G20 Ventures and Greycroft led the round together. Bill Wiberg, co-founder and partner at G20, will join Frame’s board under the terms of the deal. The total raised with an earlier seed round is over $10 million, according to the company.
“Frame is basically an early warning system and continuous monitoring tool for your customer voice,” Frame CEO and co-founder George Davis told TechCrunch . What that means, in practice, is the tool plugs into help desk software, call center tooling, CRM systems and anywhere else in a company that communicates with a customer.
“We then use natural language understanding to pull out emerging themes and basically aggregate them to account and segment levels so that customer experience leaders can prioritize taking actions to improve their relationships,” Davis explained.
He believes that customer experience leaders are being asked to do more and more in terms of talking to customers on ever more channels and digesting that into useful information for the rest of their company to be responsive to customer needs, and he says that there isn’t a lot of tooling to help with this particular part of the customer experience problem.
“We don’t think they have the right tools to do either the listening in the first place or the analysis.
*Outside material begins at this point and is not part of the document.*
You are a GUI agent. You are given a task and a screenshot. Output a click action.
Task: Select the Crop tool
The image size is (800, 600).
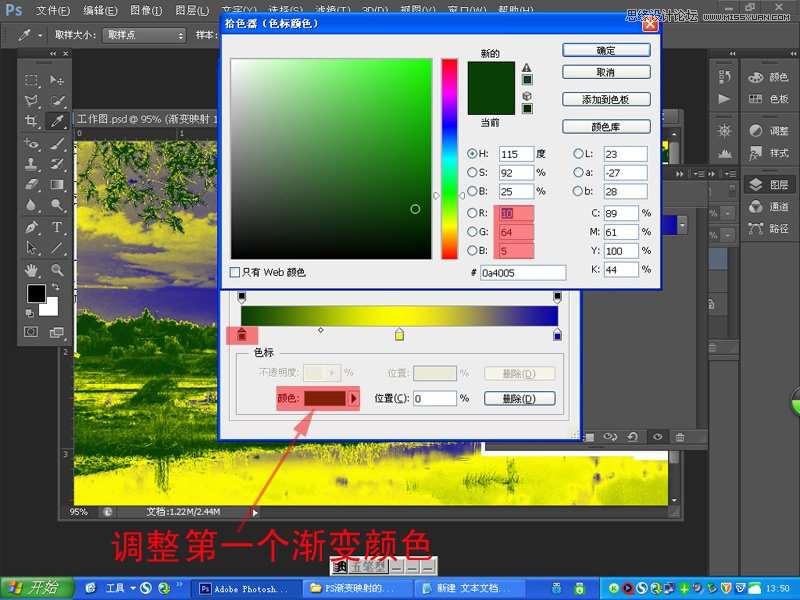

We’re trying to make it possible for them to hear their customers everywhere they’re already talking to them, and then act on that information,” he said.
He says they work alongside customer data platforms (CDPs) like Segment, Salesforce Customer 360 and Adobe Real-time CDP. “We can take the customer voice information from all of these unstructured sources, all these natural language sources and turn it into moments that can be contributed back to one of these structured data platforms.”
Davis certainly recognizes that his company is getting this money in the middle of a health and economic crisis, and he hopes that a tool like his that can help take the pulse of the customer across multiple channels can help companies succeed at a time when a data-driven approach to customer experience is more important than ever.
He says that by continuing to hire through this and building his company, he can contribute to restarting the economic engine, even if in some small way.
“It’s a bleak time, but I have a lot of confidence in New York and in the country, in the customer experience community and in the world’s ability to bounce back strong from this. I think it’s actually created a lot of solidarity that we’re all going to find a lot of new opportunities, and we’re going to just keep building Frame as fast as we can.”